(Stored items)
::::

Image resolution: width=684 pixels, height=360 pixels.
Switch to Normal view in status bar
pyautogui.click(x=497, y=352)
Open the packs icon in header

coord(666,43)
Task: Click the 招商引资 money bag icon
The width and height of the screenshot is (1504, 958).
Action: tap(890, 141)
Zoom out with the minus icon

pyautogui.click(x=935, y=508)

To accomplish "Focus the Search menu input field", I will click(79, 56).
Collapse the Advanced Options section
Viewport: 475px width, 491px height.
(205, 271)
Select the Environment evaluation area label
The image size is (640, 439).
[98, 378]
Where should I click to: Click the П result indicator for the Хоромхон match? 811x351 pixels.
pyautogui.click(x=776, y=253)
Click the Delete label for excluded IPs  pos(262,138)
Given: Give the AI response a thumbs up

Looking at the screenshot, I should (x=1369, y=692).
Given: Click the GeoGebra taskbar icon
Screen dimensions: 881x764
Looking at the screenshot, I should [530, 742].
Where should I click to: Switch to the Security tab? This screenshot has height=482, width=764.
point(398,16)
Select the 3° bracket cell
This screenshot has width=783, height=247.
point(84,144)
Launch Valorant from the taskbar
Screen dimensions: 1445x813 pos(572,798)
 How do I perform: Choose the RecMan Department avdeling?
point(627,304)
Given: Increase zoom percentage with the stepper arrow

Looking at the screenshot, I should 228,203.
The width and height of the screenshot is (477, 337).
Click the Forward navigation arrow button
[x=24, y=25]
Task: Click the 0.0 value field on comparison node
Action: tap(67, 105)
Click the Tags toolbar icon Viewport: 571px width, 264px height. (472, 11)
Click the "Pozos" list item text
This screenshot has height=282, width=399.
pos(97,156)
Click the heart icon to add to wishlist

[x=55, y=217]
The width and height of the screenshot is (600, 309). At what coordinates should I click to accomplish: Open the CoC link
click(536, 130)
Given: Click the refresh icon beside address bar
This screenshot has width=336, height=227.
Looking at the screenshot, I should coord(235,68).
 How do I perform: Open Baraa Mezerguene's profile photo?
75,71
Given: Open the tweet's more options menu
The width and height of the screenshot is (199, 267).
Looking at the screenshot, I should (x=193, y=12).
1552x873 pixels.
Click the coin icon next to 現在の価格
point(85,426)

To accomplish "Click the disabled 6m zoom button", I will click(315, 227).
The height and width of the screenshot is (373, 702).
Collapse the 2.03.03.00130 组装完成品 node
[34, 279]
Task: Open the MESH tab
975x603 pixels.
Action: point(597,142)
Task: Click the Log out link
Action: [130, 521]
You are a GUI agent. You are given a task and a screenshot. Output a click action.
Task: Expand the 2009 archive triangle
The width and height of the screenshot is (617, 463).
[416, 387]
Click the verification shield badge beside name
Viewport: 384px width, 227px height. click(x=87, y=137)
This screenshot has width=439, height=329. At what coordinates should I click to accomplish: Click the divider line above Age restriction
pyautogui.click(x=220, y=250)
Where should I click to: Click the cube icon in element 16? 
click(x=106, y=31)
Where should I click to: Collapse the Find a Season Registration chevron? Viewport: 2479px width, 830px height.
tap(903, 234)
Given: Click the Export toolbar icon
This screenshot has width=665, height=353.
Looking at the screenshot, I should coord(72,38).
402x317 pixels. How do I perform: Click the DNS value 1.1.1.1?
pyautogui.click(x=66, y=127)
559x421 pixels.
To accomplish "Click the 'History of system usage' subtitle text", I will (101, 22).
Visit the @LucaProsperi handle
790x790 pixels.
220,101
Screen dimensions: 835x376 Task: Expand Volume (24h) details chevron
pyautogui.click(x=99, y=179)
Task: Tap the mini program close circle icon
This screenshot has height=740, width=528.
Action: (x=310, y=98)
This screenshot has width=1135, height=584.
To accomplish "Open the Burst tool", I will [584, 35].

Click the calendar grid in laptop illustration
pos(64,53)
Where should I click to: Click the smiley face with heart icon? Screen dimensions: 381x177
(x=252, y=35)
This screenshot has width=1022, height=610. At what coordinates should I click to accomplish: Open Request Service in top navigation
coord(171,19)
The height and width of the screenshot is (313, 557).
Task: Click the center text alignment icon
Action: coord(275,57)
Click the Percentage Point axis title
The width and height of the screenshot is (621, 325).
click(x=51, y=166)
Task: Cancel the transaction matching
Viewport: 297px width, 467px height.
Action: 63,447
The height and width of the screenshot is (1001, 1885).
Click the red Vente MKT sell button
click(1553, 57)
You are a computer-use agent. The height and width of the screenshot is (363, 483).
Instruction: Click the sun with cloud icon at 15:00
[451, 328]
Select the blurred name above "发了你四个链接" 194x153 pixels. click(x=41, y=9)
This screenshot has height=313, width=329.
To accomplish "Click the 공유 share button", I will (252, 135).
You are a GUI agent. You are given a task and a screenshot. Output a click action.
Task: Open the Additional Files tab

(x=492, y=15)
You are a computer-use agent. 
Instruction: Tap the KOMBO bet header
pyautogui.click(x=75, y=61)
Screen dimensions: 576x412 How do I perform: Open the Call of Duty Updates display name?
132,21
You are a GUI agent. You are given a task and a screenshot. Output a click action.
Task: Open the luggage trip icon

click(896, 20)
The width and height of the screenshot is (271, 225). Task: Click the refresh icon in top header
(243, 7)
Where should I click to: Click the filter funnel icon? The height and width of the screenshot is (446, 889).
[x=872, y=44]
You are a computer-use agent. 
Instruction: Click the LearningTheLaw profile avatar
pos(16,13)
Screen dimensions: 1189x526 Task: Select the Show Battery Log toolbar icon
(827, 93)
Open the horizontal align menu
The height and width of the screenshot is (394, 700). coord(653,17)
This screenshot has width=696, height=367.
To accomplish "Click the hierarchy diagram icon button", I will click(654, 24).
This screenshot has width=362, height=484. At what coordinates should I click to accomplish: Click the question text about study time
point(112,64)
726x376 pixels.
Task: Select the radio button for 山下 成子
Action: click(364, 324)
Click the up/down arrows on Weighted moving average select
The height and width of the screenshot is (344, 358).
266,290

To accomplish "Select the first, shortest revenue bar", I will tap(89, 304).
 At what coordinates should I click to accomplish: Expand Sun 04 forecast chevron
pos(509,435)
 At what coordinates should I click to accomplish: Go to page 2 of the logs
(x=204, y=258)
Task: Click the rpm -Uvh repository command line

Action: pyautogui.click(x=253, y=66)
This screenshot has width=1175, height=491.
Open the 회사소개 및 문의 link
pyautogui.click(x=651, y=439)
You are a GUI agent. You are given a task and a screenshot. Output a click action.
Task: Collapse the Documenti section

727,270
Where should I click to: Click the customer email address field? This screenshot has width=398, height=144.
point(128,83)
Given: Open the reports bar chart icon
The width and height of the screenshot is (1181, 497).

::::

Aim of the task → Report, from the entries above, each line where "label" is found.

Answer for this exercise →
Select the Environment evaluation area label
Click the Delete label for excluded IPs  pos(262,138)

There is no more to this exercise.